Delmiro Gouveia quer levar da Bahia Paulo Afonso e as usinas

    Base da pedida, documento emitido por Dom João III, rei de Portugal de 1521 a 1557, diz que a área pertencia à Capitania de Pernambuco e foi “surrupiada” em 1817

    Vista aérea do município de Paulo Afonso (Foto: Divulgação)

    Se ainda existisse, a revista O Cruzeiro, sucesso editorial nas décadas de 1960 e 1970, com a sua concorrida seção “O impossível acontece”, teria agora um bom prato, tanto pelo inusitado do fato quanto pela longevidade que servem de lastro para a causa.

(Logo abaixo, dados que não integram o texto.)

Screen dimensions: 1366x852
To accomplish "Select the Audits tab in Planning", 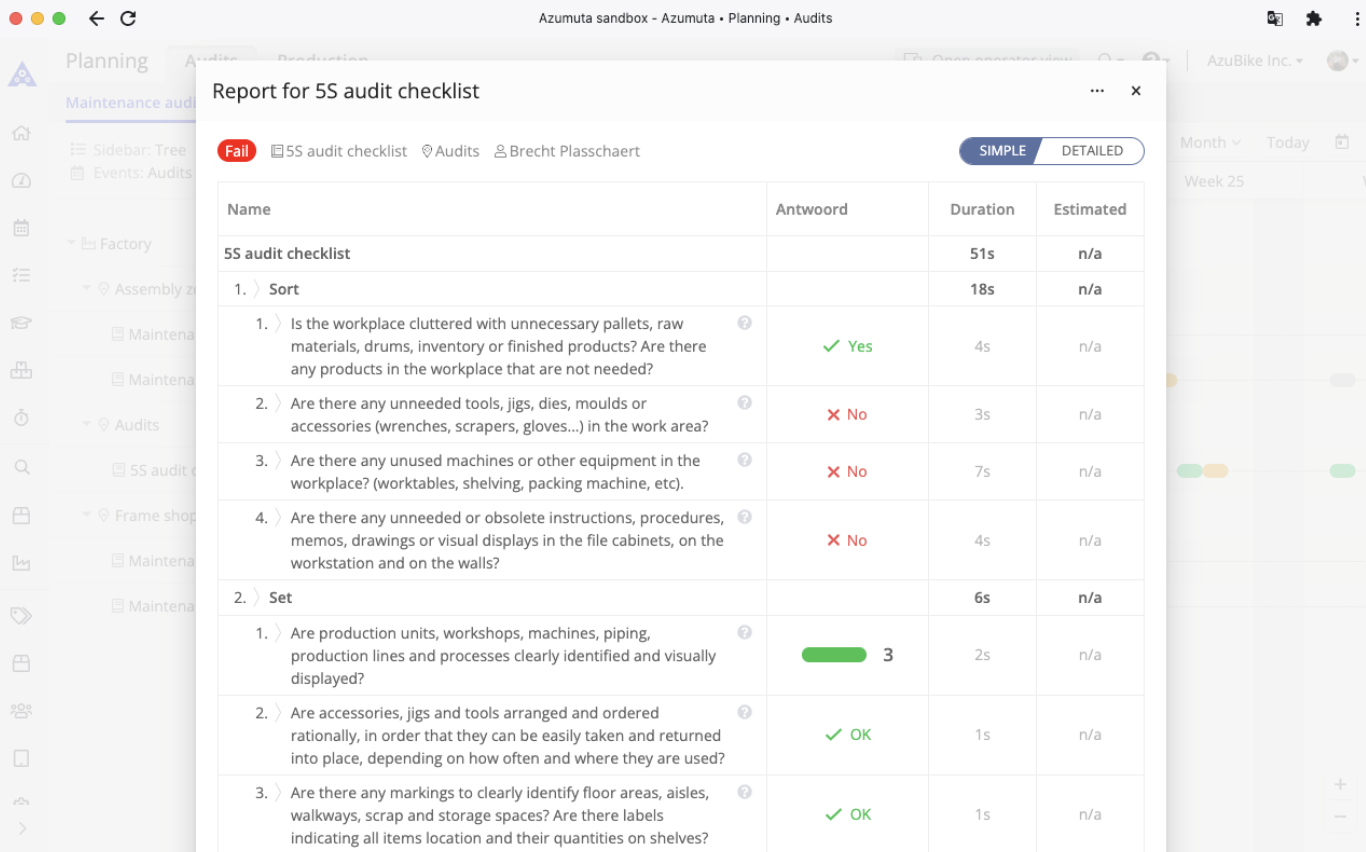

    Delmiro Gouveia, município alagoano, entrou na Procuradoria Geral da União, pedindo a anexação de Paulo Afonso, município baiano, com suas quatro usinas.
    A base da pedida é um documento emitido por Dom João III, rei de Portugal de 1521 a 1557, dono de vastíssimas extensões de terras na Ásia e África, que iniciou a colonização do Brasil, do qual era dono também.

    O tal documento diz que a área onde hoje está Paulo Afonso pertencia à Capitania de Pernambuco e foi “surrupiada” em 1817.

    O pedido protocolado na PGU é cheio de atlas e mapas, e assinado pelo prefeito Padre Eraldo (PSD), sob a inspiração de Renato Boroh, bacharel em direito, defensor da tese.

    O presidente da Comissão de Divisão Territorial da Bahia, deputado Zó (PCdoB), diz que o caso seria folclórico, se não fosse sério.

    — É um absurdo. Mas…

    Coisa velha – Aliás, nos tempos modernos, o caso já foi parar no STF. O então ministro Ilmar Galvão negou provimento. Agora o prefeito Padre Eraldo retoma a polêmica.